◆ **DIRECTIONS FOR THIS TASK**:
From the records below, please repeat exactly the line that has "आलेख (1022, 179)", the line that has "है : मुख्यमंत्री साय", and every line between them, and nothing else.

◆ **DATA RECORDS**:

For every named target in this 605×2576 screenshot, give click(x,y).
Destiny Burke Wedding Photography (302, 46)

* * *

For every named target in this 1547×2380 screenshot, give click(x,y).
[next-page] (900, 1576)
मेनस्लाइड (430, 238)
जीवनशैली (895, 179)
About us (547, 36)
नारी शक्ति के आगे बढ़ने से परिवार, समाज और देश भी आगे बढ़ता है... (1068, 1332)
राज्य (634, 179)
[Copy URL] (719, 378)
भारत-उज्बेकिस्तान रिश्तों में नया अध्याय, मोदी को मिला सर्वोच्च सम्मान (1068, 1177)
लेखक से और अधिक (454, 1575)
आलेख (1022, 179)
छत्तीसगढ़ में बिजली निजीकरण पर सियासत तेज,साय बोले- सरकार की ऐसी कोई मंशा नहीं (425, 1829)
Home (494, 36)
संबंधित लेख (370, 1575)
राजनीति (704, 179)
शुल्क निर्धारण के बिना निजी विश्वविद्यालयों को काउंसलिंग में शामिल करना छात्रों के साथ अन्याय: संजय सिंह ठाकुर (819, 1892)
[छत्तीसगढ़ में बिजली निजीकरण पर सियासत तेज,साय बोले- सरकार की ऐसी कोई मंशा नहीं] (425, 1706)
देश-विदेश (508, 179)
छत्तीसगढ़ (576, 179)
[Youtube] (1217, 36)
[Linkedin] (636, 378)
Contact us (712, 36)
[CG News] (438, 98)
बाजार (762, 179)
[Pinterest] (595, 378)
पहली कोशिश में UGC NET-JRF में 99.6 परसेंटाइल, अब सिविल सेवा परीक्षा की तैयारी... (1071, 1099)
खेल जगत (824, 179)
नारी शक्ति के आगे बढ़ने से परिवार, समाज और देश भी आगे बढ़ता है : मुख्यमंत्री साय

◆ **EXERCISE RESPONSE**:
आलेख (1022, 179)
छत्तीसगढ़ में बिजली निजीकरण पर सियासत तेज,साय बोले- सरकार की ऐसी कोई मंशा नहीं (425, 1829)
Home (494, 36)
संबंधित लेख (370, 1575)
राजनीति (704, 179)
शुल्क निर्धारण के बिना निजी विश्वविद्यालयों को काउंसलिंग में शामिल करना छात्रों के साथ अन्याय: संजय सिंह ठाकुर (819, 1892)
[छत्तीसगढ़ में बिजली निजीकरण पर सियासत तेज,साय बोले- सरकार की ऐसी कोई मंशा नहीं] (425, 1706)
देश-विदेश (508, 179)
छत्तीसगढ़ (576, 179)
[Youtube] (1217, 36)
[Linkedin] (636, 378)
Contact us (712, 36)
[CG News] (438, 98)
बाजार (762, 179)
[Pinterest] (595, 378)
पहली कोशिश में UGC NET-JRF में 99.6 परसेंटाइल, अब सिविल सेवा परीक्षा की तैयारी... (1071, 1099)
खेल जगत (824, 179)
नारी शक्ति के आगे बढ़ने से परिवार, समाज और देश भी आगे बढ़ता है : मुख्यमंत्री साय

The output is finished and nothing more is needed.